From the Unchurn page on test and live modes, output verbatim the passage that opens with the words containing "How modes are" and closes with "editing a request.".
Top of Document extract
Test and live modes
Unchurn supports both Stripe test mode and live mode. The two are kept apart end-to-end. A test-mode token can never trigger a live-mode change, and the other way around.
How modes are bound
Mode is a claim inside the signed token your server mints. When you call createUnchurnHandler, the token your resolveUser returns includes mode: 'test' | 'live'. The widget passes the token to Unchurn’s backend, which:
- Checks the HMAC signature.
- Reads the
modeclaim. - Reads the subscription from Stripe with the matching mode’s API key for your merchant — your test secret for
test, your live secret forlive. - Runs the whole session against that mode’s Stripe environment.
Because the mode is signed, the browser can’t change it. A customer cannot escalate from test to live by editing a request.
Token prefixes
Tokens carry their mode in the prefix so you can debug at a glance:
| Mode | Prefix example |
|---|---|
test | unch_test_a1b2c3... |
live | unch_live_a1b2c3... |
This mirrors Stripe’s sk_test_ / sk_live_ convention for the same reason: a leaked token in your logs is identifiable without decoding.
Configuring mode
Set the mode when you build the token in resolveUser:
// app/api/unchurn/token/route.ts
import { createUnchurnHandler } from '@unchurn.dev/widget/nextjs'
export const POST = createUnchurnHandler({
secret: process.env.UNCHURN_SECRET!,
merchantId: process.env.UNCHURN_MERCHANT_ID!,
resolveUser: async (req) => {
const user = await getCurrentUser(req)
if (!user) return null
return {
subscriptionId: user.stripeSubscriptionId,
mode: process.env.NODE_ENV === 'production' ? 'live' : 'test',
}
},
})The default if you skip mode is live. Be explicit when in doubt.
Bottom of Document extract
Top of Information
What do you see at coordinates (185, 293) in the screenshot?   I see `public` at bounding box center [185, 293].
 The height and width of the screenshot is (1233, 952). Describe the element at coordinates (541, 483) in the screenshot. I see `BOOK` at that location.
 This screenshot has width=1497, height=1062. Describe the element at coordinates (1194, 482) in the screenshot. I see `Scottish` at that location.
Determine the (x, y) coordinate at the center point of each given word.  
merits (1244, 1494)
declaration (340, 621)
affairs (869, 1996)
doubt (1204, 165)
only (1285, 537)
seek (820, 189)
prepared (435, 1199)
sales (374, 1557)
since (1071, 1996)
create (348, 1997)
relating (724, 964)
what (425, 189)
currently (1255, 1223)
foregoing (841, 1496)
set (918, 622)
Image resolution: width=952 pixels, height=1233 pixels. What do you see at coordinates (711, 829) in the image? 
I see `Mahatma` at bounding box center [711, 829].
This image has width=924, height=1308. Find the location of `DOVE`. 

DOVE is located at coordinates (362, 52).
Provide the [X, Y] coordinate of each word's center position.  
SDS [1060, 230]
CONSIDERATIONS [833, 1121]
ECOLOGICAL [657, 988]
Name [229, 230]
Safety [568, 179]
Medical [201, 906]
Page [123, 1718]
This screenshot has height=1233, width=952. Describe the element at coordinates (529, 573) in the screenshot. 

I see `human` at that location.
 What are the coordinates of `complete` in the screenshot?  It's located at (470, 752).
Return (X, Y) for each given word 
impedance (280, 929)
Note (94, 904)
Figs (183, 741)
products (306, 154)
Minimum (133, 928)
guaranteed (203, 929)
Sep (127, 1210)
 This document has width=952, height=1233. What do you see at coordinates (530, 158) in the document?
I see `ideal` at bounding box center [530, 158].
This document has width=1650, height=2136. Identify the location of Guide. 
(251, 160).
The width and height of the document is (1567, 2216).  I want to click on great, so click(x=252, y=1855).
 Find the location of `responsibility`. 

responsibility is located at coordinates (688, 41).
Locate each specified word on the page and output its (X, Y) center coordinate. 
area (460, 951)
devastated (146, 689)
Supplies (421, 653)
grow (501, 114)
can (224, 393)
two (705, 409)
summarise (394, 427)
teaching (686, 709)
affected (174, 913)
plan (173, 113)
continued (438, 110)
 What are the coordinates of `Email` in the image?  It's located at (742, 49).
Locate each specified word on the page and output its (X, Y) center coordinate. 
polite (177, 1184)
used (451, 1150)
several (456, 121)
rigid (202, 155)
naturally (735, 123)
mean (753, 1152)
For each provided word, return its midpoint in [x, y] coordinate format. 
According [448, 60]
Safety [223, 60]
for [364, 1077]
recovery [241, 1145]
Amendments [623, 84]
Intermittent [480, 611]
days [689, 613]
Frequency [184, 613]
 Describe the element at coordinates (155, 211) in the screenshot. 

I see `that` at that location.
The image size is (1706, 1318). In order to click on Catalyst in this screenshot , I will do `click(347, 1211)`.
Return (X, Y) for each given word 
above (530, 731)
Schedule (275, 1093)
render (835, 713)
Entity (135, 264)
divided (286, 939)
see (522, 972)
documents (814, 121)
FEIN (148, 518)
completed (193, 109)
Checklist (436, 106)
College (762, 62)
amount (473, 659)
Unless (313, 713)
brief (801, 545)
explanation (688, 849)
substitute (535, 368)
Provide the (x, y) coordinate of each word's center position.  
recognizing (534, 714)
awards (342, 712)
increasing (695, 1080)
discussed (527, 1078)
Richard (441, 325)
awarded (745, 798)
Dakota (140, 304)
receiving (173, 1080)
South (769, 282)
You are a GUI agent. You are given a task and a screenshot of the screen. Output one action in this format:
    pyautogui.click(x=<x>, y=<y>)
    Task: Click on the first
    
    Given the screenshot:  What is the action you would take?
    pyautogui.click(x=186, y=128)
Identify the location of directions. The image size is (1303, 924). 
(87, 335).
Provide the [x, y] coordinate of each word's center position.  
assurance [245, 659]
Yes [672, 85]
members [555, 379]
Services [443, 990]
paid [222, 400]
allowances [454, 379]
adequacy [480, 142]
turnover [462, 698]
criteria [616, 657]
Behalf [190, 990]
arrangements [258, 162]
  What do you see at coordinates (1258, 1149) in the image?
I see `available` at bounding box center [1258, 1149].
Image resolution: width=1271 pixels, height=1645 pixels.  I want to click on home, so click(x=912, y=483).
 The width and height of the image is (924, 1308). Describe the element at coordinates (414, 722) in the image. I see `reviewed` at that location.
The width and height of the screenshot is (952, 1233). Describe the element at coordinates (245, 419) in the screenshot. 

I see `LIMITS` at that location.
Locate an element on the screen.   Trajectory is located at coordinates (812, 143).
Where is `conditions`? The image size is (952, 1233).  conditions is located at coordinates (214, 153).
Bottom of Information
Output for this task:
How modes are bound
Mode is a claim inside the signed token your server mints. When you call createUnchurnHandler, the token your resolveUser returns includes mode: 'test' | 'live'. The widget passes the token to Unchurn’s backend, which:
- Checks the HMAC signature.
- Reads the
modeclaim. - Reads the subscription from Stripe with the matching mode’s API key for your merchant — your test secret for
test, your live secret forlive. - Runs the whole session against that mode’s Stripe environment.
Because the mode is signed, the browser can’t change it. A customer cannot escalate from test to live by editing a request.